Ohlala Couple


I hope many of my readers will take the time to watch Ohlala Couple (Korean drama.)  This drama is about a couple in their mid 40s facing a crisis where the husband is having an affair outside after 12 years of marriage and the wife is not appreciated for being a homemaker. Then something happens after their divorce.

This may be another Korean drama to some critic but watch the show before you comment.  I find most Korean drama are somewhat related to what is happening in our lives and situation in Malaysia, though most of their series are taken from Manga (Japanese Comic.)  Beside the handsome and pretty faces on the screen there is the music that is worth a thousand smiles.

I have given up hope on our local artiste after Sudirman passed away. Our movies and drama died along side with P. Ramlee and Sudirman.  That is the sad truth about our local artiste.  People like Yuna and Shila were very brave to venture outside this country to seek success.  Had these two remain in the local scene they too would have become some VVIP second, third or fourth wife and that would be their deathbed.  I am no fan of that Siti girl who is not worth a salt compare to Yuna.  

Again I have gone off track on Ohlala Couple.  All couples go through crisis in their marriage.  There is no such thing as happy marriage.  There is the money, infidelity, tidak apa attitude and non communication that happen in all marriages.

I like what Rain (Korean artiste) said in one of his interview regarding marriage. “I will show off my partner and be in communication with her at all times.”  

Many marriages failed because there is the failure of communication.  Many couples do not trust each other to talk.  Talking is not ‘what’s there to eat or iron my shirt or take out the rubbish or the tap is leaking or your son wants RM50 for books or go buy chicken from the market etc…………..Talking is much more than that.  When was the last time your partner hold your hand, talk to you in the most intimate way, look into your eyes to show understanding and concern. I am not talking about just before having sex. Everything is taken for granted or normal after marriage.  That is so sad. 

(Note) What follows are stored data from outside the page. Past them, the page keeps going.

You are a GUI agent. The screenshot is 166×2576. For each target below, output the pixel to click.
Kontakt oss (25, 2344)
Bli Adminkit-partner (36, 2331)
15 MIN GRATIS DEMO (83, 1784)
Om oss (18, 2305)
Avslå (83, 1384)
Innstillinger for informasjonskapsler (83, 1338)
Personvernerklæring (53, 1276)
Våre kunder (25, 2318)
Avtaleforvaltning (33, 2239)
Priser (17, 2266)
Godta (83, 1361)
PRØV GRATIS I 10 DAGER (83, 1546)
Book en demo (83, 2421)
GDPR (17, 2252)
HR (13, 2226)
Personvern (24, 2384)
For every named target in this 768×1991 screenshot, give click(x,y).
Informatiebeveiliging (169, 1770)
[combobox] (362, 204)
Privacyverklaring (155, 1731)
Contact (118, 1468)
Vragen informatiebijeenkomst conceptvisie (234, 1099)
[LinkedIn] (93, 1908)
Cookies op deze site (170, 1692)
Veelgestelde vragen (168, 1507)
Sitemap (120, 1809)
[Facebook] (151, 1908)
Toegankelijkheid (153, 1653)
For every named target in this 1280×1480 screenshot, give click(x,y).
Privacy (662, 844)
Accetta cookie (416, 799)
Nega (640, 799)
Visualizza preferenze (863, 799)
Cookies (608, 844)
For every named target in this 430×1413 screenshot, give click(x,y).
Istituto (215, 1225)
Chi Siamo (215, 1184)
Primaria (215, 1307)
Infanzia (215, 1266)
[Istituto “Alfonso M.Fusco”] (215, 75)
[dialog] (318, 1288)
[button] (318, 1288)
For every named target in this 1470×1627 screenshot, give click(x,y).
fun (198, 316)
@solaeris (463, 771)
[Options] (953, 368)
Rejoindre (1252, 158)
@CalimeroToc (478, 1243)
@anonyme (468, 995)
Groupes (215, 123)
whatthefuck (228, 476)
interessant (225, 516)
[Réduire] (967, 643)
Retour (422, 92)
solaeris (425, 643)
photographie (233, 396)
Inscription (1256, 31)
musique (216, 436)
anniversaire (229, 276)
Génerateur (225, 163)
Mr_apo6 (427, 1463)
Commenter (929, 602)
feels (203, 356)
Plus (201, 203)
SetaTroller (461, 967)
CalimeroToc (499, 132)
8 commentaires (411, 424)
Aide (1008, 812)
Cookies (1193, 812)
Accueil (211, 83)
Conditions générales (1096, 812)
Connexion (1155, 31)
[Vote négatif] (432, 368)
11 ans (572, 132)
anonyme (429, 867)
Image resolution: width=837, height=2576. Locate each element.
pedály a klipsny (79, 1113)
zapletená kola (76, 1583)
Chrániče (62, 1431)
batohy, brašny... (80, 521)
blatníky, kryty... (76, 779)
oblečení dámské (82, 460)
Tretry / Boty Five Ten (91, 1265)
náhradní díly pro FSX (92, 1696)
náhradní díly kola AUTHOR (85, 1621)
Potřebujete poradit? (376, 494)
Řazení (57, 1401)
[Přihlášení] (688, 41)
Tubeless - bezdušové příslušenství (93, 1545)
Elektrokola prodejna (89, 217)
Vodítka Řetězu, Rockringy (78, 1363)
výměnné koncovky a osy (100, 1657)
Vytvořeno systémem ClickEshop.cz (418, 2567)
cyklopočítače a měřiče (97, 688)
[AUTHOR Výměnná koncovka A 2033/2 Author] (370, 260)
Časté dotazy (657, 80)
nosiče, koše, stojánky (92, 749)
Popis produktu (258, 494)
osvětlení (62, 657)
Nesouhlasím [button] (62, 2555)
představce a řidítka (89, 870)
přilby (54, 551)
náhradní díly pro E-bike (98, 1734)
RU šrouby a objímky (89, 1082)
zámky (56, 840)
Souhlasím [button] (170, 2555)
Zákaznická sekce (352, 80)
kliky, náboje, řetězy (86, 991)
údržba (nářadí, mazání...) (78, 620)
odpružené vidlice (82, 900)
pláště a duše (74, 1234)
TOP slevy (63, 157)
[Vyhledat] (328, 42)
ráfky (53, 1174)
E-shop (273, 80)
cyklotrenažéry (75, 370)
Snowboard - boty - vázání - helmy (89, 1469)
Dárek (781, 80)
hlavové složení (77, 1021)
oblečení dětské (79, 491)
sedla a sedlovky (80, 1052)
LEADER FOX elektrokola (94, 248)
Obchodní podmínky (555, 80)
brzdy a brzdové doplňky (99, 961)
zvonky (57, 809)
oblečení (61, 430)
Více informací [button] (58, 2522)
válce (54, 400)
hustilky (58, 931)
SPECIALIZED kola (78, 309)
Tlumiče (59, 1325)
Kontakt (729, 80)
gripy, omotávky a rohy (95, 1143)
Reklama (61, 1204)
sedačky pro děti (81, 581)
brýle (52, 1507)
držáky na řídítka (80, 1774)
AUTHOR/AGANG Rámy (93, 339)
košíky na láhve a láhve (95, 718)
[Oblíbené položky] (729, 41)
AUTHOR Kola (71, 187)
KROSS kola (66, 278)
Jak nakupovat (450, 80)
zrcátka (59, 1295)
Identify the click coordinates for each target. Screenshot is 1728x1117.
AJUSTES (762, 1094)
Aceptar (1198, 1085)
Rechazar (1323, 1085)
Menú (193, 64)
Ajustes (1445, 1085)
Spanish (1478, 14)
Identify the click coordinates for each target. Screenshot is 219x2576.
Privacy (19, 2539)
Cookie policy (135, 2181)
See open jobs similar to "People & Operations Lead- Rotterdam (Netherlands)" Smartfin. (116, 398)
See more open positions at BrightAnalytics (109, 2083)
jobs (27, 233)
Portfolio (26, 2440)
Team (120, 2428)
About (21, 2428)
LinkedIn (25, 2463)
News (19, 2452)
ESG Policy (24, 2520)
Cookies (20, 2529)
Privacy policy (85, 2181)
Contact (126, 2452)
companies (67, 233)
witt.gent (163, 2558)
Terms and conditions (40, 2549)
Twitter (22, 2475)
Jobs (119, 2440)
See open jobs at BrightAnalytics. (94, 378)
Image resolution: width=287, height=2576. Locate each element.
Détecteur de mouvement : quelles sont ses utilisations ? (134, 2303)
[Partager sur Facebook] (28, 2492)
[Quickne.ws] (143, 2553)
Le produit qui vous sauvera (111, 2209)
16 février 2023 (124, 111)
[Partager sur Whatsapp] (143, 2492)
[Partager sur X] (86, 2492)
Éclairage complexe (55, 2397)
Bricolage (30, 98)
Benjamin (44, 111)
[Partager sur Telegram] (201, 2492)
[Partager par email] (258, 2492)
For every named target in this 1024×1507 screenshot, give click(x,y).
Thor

Then they are some who do not deserve to get marry.  These are the ones who hide their marriage, abuse their spouse mentally and physically, commit incest, demand for open marriage and those who screw and get screw outside.  Good examples are UMNO and MCA leaders and their children.

I was asked to help a woman who married a VVIP son.  This woman had tried to commit suicide several times after giving birth.  According to source the mother-in-law does not want the public to know about the marriage.  The reason was PRIVACY, since the father-in-law is a billionaire and once a Minister.  Funny though this mother-in-law always seek publicity and even splash millions in donation for attention local and abroad.  It is common knowledge that if one needs money just approach her and bingo you will get your CASH or sponsorship.
According to source, the husband mentally and physically abuses her in close doors and is often seen outside with this and that artiste.  Money is not the issue here as she gets to spend millions because of the child she bore. Today she looks more like a grandmother than her age.  And she had only been married for five years. The husband is the only son so that explain his attitude and behaviour.  The woman married for money and position, so there is no solution to her problem, unless she succeeds in her suicide. Then you will know who I am talking about.

To keep a house in peace is simple but not many people realize that.  I call it the 48 hours dateline.

  1. Repair all leakage and damage.
  2. Change light bulb.
  3. Have a family meal together.
  4. Pretend to listen.
  5. Mark your diary for events.
  6. Write down what has to be done.

All this can be achieved if you just sit down for a meal and spent a couple of minute to do the odd jobs around the house.  Is it so difficult to spare one hour from that 48 hours to maintain peace?

I know of families whose only meal together is on their mother/grandmother’s birthday.  And that is only once a year.  What happens when the old lady passes away?